Em certos momentos, Rúben Silva entrou nesse círculo. Identifica sintomas que associa a uma depressão não diagnosticada: “Fadiga constante, irritabilidade durante dias ou mesmo semanas.” Não tem vontade de se levantar: “Há muitos meses em que normalmente acordo e passo meia hora a uma hora na cama. É falta de motivação.”
Rúben e Maria João estão num dos grupos que mais têm preocupado os investigadores. Sobre esta geração entre os 15 e os 24 anos, a geração Z, um inquérito internacional organizado pela UNICEF concluiu que uma em cada cinco pessoas diz sentir-se frequentemente deprimida ou com pouco interesse em fazer as coisas. Os resultados preliminares de outro estudo da Faculdade de Psicologia da Universidade de Coimbra (o SMS, Sucesso, Mente e Saúde) também revelaram um aumento de emoções negativas, como tristeza, medo, raiva, ansiedade e menos felicidade.
“O futuro da mente depois da pandemia vai ter sequelas que não são apenas físicas”, conclui o psiquiatra Júlio Pêgo. Segundo os especialistas ouvidos pela Revista Montepio digital, o ideal é que se procure ajuda, conversando com quem está próximo ou com um profissional. E o mais cedo possível.
É preciso ler os sinais e agir, aconselha Tiago Pereira. “Se a situação parecer que está a piorar, se não sentir o prazer que antes sentia (em ir ao cinema, encontrar-me com um amigo), se tiver o sono comprometido, se achar que estou a descontrolar a minha alimentação (a comer demasiado ou perdi o apetite) e se isso alterar as minhas rotinas e começar a ter pouco controlo na situação, significa que os alarmes estão a soar e devo procurar ajuda – seja de uma pessoa amiga ou de um profissional. Há respostas que, se forem contingentes ao problema, são muito eficazes. Muitas vezes, basta um empurrãozinho.”

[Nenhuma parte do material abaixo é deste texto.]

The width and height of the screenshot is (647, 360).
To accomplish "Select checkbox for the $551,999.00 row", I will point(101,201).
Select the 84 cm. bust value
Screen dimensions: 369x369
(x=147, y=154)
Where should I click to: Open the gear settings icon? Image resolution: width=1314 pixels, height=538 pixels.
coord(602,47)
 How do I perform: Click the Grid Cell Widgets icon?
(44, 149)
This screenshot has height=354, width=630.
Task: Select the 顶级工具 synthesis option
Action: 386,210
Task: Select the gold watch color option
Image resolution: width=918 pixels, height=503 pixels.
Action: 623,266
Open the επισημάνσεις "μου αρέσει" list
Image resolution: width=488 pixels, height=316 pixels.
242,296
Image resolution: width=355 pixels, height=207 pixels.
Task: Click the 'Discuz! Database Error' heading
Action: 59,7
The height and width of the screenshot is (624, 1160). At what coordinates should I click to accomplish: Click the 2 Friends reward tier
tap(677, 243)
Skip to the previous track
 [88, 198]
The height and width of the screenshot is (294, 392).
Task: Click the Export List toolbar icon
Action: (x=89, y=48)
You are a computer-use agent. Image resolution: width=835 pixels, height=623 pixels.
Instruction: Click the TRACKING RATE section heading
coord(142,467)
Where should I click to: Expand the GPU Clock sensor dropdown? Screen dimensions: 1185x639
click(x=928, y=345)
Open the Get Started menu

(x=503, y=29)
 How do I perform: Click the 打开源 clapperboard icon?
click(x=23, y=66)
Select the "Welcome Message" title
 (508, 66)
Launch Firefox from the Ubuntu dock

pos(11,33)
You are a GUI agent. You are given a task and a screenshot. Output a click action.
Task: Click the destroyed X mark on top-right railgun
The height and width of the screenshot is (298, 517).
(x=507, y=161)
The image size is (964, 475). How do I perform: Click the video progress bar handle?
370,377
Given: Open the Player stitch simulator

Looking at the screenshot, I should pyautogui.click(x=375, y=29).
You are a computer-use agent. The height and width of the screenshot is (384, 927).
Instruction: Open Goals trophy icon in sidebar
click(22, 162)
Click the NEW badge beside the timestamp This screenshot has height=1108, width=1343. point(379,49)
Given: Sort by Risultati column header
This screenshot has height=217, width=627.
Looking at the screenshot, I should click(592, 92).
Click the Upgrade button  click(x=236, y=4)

Como as empresas apoiam os funcionários?
Salvador Cunha trabalha numa multinacional que disponibiliza um psicólogo a todos os funcionários e facilita a conjugação entre a vida pessoal e profissional. “Tenho mesmo muita sorte”, diz. Mas existem outras recomendações da Direção-Geral da Saúde para promover a saúde mental dos trabalhadores, desde o prolongamento da hora de almoço à atividade física regular. Além de assegurar atividades ao ar livre (como surf e soft trekking), a Teleperformance, por exemplo, disponibiliza apoio psicológico e alimentação saudável diariamente (fruta, sopa de legumes e salada).